According to the IPCC, “many studies incontrovertibly link coral bleaching to warmer sea surface temperature … and mass bleaching and coral mortality often results beyond key temperature thresholds” (IPCC 2007-II, p. 235). “Modelling,” the IPCC goes on to say, “predicts a phase switch to algal dominance on the Great Barrier Reef and Caribbean reefs in 2030 to 2050.” The IPCC further claims that “coral reefs will also be affected by rising atmospheric CO2 concentrations … resulting in declining calcification” (Ibid.).

In the following pages we review the scientific literature on coral reefs in an effort to determine if the ongoing rise in the air’s CO2 content, rising temperatures, or rising sea levels pose a threat to these incomparable underwater ecosystems. Because the fate of the earth’s corals has become so prominent in the debate over climate change and because our findings are so entirely at odds with those of the IPCC, we present a brief summary of our key findings here:

-There is no simple linkage between high temperatures and coral bleaching.

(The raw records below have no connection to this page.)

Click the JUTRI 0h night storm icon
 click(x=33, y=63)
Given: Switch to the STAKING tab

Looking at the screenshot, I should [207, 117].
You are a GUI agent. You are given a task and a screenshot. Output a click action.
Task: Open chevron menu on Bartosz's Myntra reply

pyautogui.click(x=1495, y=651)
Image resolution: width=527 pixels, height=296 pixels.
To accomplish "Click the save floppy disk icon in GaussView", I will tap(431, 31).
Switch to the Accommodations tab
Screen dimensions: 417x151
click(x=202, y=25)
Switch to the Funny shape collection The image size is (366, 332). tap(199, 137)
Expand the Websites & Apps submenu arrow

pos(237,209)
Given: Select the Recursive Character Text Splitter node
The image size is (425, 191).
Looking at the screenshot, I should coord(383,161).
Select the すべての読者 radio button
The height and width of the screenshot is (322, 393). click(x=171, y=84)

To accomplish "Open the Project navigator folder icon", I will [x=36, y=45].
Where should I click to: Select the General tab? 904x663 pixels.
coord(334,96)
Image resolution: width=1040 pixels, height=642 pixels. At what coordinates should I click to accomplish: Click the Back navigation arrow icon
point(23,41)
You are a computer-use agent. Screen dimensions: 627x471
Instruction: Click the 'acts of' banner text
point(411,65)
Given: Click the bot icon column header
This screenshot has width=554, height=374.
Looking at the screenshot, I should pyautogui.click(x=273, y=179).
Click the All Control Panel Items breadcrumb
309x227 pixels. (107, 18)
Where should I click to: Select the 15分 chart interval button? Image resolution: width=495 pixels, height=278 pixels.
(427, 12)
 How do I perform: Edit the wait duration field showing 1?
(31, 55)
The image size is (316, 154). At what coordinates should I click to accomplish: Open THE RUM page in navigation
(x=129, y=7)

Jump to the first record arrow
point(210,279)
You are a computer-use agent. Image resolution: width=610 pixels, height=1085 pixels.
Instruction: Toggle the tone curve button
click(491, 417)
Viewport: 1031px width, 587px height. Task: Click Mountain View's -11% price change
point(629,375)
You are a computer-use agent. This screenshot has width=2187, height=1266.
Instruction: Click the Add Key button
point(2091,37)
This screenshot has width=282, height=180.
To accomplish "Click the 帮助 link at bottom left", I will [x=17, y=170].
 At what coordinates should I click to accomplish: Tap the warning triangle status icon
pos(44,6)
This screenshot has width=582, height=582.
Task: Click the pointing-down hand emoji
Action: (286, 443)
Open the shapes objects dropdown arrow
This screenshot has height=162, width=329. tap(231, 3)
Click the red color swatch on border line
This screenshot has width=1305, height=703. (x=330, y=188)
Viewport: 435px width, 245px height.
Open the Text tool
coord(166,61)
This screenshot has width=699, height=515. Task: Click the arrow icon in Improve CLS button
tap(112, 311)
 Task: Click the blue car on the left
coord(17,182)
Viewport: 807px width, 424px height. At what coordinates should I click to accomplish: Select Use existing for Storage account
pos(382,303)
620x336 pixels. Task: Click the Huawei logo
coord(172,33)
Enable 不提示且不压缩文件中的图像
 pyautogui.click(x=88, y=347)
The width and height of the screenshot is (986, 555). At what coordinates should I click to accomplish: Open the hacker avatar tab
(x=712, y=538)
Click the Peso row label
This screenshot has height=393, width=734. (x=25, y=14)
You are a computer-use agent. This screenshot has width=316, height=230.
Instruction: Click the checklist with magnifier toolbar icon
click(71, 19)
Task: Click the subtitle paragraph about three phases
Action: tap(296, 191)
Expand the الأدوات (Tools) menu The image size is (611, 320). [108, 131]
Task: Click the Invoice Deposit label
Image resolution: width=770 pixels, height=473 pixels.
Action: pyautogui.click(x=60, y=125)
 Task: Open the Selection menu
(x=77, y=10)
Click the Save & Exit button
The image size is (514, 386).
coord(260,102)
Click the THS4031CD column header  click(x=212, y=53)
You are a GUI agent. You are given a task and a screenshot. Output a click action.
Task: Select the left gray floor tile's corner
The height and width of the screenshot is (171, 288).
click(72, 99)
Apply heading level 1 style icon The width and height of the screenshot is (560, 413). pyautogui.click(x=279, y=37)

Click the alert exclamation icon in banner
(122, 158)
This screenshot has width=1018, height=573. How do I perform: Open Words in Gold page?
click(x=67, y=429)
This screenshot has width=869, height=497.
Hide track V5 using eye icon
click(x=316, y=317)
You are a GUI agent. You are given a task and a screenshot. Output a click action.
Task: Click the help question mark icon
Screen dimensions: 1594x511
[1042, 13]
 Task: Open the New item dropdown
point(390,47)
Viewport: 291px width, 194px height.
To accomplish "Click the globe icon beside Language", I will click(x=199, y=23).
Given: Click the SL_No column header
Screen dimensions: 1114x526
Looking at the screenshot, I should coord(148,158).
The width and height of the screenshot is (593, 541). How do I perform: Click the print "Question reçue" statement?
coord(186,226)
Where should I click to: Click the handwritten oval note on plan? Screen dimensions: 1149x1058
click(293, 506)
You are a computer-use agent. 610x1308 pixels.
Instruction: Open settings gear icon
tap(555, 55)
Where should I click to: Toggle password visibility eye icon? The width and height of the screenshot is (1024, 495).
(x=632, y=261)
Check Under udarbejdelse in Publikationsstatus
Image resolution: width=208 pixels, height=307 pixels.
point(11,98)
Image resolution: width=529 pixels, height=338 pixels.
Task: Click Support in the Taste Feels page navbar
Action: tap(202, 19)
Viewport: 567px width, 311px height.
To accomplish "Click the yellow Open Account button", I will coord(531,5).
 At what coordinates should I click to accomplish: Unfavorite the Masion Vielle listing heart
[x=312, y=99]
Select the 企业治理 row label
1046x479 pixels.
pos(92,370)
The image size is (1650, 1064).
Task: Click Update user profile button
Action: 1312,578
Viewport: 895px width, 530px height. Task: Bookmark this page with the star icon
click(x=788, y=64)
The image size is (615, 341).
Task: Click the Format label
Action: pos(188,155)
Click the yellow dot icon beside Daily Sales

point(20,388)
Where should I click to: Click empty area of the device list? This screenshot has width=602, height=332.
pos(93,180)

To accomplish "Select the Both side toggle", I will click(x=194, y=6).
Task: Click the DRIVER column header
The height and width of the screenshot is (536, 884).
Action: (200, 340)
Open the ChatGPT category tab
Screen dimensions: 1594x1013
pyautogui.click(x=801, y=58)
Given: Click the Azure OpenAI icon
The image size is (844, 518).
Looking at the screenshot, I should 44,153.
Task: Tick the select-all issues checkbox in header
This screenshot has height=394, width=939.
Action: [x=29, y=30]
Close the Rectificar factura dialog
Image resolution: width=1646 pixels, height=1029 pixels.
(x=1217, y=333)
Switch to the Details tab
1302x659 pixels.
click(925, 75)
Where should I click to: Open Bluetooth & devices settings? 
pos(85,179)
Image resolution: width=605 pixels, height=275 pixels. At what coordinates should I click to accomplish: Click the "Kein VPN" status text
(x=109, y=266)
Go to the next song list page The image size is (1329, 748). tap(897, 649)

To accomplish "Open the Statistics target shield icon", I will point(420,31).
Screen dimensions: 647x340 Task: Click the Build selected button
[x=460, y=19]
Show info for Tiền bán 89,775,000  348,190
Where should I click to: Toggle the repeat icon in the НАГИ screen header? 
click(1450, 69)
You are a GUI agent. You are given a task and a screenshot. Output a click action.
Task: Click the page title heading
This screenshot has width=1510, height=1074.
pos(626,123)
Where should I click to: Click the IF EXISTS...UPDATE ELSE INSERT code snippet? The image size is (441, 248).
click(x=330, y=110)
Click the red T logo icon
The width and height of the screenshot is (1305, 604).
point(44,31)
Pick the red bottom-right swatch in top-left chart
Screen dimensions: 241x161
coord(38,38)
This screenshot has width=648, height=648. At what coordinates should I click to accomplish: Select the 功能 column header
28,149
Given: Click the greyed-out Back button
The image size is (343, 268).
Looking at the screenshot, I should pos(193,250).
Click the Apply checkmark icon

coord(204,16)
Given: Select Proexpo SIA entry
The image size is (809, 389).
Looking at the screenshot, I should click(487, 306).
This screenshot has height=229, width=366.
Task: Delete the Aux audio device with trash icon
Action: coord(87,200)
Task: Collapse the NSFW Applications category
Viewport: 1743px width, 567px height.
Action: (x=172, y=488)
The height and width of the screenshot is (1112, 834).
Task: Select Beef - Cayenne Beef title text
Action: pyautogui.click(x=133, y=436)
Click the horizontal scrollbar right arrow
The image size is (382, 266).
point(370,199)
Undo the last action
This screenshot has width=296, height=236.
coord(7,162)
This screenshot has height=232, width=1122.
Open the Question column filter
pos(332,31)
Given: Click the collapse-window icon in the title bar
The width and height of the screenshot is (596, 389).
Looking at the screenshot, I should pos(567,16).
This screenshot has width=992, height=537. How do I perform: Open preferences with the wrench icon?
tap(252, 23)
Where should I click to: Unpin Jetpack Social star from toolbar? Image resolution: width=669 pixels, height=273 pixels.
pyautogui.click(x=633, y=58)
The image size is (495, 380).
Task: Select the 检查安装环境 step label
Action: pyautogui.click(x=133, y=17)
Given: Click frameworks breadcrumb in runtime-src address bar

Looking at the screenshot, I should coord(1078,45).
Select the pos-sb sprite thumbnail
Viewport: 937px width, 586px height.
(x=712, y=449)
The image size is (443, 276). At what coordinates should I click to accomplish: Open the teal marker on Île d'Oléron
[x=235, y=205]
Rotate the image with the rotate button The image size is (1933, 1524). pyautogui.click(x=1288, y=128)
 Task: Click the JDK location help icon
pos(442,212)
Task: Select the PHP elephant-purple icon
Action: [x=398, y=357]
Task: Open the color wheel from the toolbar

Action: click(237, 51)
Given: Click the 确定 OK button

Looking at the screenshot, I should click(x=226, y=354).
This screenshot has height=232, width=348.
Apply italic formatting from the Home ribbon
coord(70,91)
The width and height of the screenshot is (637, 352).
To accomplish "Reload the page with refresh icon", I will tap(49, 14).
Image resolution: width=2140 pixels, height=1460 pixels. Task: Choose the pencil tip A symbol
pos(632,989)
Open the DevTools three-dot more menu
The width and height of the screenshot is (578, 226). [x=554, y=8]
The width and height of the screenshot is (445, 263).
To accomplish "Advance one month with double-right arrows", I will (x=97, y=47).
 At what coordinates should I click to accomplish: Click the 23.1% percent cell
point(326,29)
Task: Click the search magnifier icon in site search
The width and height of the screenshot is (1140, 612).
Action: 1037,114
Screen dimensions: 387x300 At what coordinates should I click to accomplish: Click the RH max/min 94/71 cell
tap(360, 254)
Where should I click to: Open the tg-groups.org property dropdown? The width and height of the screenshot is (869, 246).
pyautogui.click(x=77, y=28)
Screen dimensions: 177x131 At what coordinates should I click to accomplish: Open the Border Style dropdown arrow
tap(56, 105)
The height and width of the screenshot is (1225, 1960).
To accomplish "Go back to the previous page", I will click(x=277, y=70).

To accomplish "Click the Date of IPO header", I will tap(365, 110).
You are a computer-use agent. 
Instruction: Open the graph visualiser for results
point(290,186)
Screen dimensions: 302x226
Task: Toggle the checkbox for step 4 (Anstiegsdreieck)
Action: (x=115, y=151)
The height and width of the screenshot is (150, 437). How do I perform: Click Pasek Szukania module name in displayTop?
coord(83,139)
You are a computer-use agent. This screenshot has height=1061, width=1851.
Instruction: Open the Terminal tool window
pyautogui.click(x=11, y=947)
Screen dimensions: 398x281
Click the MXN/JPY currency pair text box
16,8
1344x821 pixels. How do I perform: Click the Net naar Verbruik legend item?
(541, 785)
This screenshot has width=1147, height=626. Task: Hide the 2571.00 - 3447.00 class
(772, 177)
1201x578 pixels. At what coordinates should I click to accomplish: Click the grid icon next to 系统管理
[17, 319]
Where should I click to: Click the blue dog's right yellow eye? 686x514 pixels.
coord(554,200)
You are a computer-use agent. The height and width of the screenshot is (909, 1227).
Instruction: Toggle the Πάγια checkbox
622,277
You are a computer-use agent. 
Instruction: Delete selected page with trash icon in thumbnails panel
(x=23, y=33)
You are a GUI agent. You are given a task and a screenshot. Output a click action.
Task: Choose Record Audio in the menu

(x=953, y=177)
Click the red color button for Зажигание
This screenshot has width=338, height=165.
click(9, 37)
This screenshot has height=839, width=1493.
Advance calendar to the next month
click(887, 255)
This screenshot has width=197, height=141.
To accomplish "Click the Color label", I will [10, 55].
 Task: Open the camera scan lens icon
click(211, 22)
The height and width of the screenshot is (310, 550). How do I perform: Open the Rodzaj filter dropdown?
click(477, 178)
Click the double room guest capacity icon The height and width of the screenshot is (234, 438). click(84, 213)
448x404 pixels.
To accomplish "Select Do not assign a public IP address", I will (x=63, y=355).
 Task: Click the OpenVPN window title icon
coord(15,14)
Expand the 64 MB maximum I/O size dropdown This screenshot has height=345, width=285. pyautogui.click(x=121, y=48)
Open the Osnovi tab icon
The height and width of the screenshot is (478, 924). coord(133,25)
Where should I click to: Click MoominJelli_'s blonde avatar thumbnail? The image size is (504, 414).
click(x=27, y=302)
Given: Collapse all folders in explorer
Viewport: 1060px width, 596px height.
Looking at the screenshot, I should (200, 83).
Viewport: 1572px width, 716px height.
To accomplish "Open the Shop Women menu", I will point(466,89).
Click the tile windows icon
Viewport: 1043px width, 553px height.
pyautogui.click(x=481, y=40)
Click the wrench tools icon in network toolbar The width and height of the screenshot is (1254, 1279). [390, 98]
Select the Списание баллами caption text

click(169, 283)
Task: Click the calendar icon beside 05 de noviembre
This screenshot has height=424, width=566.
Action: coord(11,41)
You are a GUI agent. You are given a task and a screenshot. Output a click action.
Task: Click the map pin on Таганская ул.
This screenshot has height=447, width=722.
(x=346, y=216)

-As living entities, corals are not only acted upon by the various elements of their environment, they also react or respond to them. And when changes in environmental factors pose a challenge to their continued existence, they sometimes take major defensive or adaptive actions to ensure their survival.

-A particularly ingenious way coral respond to environmental stress is to replace the zooxanthellae expelled by the coral host during a stress-induced bleaching episode by one or more varieties of zooxanthellae that are more tolerant of the stress that caused the bleaching.

-The persistence of coral reefs through geologic time—when temperatures were as much as 10°-15°C warmer than at present, and atmospheric CO2 concentrations were two to seven times higher than they are currently—provides substantive evidence that these marine entities can successfully adapt to a dramatically changing global environment.

-Thus, the recent die-off of many corals cannot be due solely, or even mostly, to global warming or the modest rise in atmospheric CO2 concentration over the course of the Industrial Revolution.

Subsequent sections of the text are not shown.